Dinzee Conlee wrote: » Yes, production is the fairest - but we aren’t going back to that... Your example above is kinda rewarding the hardest working - which is kinda rewarding production in a way... A long time ago, someone suggested dividing the overall budget by the number of farmers, every farmer gets the same whether they farm 1ha or 100ha... Not a viable option either, but you couldn’t argue it’s not fair too in one way I’m all about the non-viable options it seems
MayoAreMagic wrote: » But the issue with that scenario is that once a guy declares himself a full time farmer, he gets favourable treatment to the next guy and the thing becomes a pension, and that isnt the way to go. The reality is it isnt his income until it is awarded to him. Relying on subs that may not be coming your way isnt reliable full time employment or a steady business model, it is haphazard and unsustainable by nature. The subs can be re-routed and we all knew this at the outset. If the farm is no longer a viable unit for full-time farming without the subs then what other option is there than to go part time? I dont agree that people in this scenario should be 'kept in robes' sort of speak. It isnt fair. Others will be able to go full time, depending on how the subs are redistributed - that is just the nature of it. Another issue with it is, of course, farmers are in competition with each other for land, and when some comes up for sale, the guy getting the better deal can outbid the other guy. That isnt a healthy situation, you need fair treatment, which in turn will create fair competition and spread the thing around more.
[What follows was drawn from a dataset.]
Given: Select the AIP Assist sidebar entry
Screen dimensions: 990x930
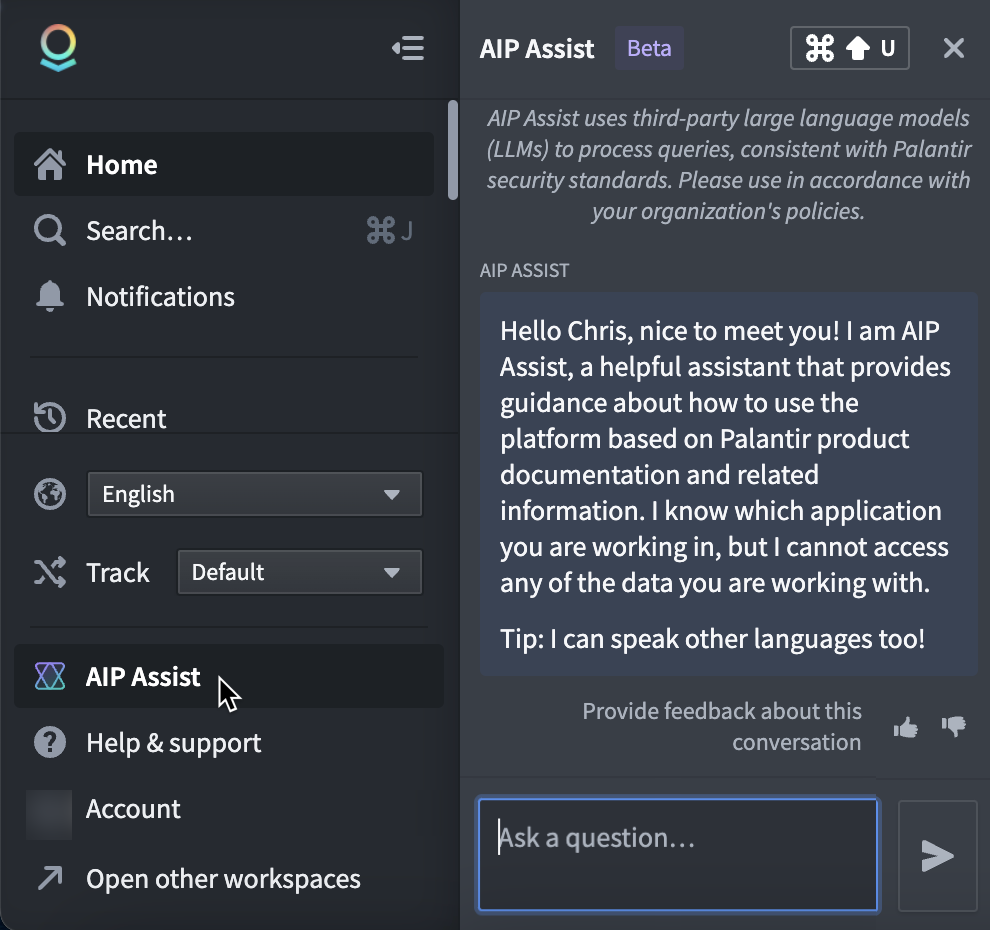Looking at the screenshot, I should (142, 677).

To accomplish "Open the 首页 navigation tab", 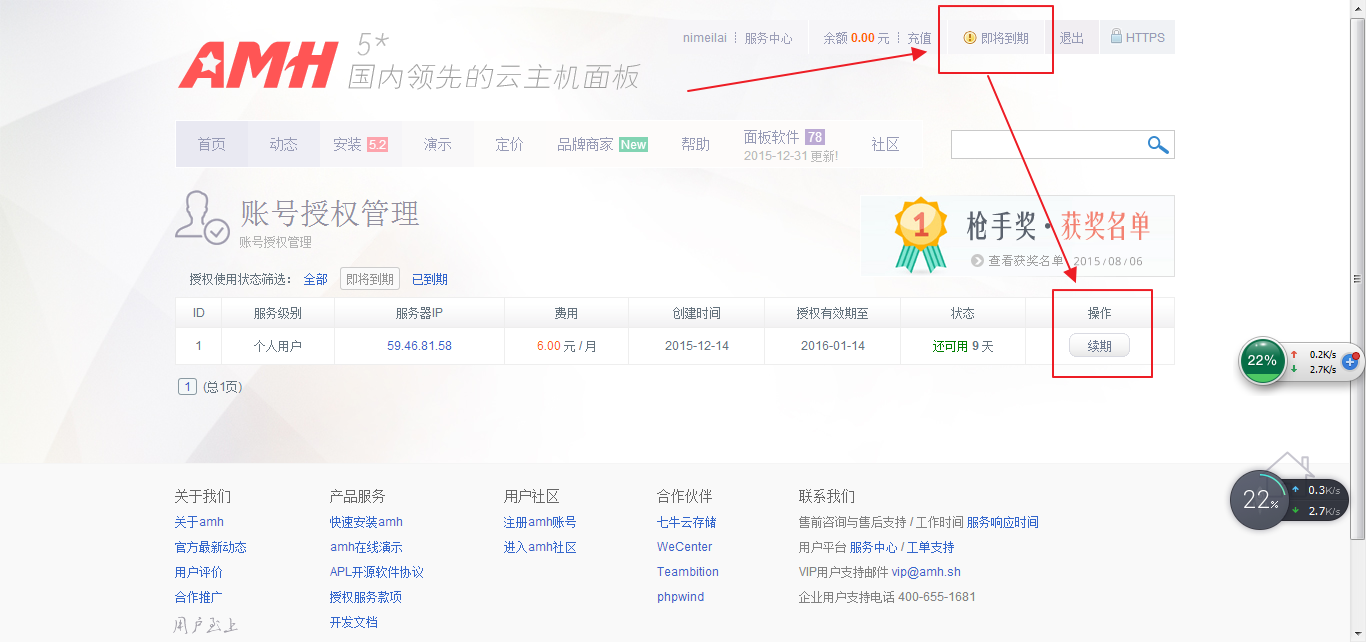I will [x=211, y=145].
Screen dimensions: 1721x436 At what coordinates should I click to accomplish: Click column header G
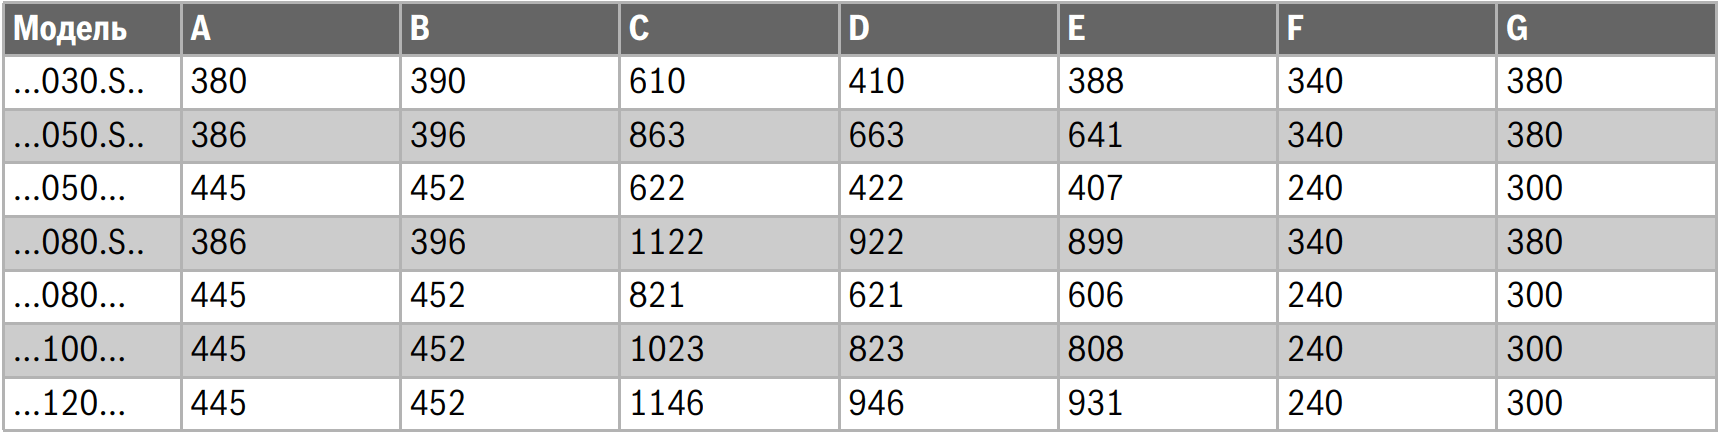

MayoAreMagic wrote: » Or maybe they werent around wrangler - that time frame is 20-30 years ago... When you were doing that, was there anyone asking you where you were in the 50s and 60s? I dont think so. But you are right, the subs were there for developing - and now they may be moving elsewhere and someone else will do as you did, so what is the problem?
wrangler wrote: » Don't fool yourself, the extra subs are now going to doctors, solicitors, radiologists. The farmers taking over the good Payments are teh guys that are probably going to farm properly and these are the ones that you are looking to be penalised. The farms were there in the nineties, but too many were like Herduitter.....didn't want to be beholden to anyone..... Trying to be cute hoors, that worked out well. We had to farm properly because we had repayments to meet, I can assure you one beast sold, with or without subs, wouldn't be worth a damn, We needed the subs. we didn't have the luxury of trying to be a cute hoor at the time.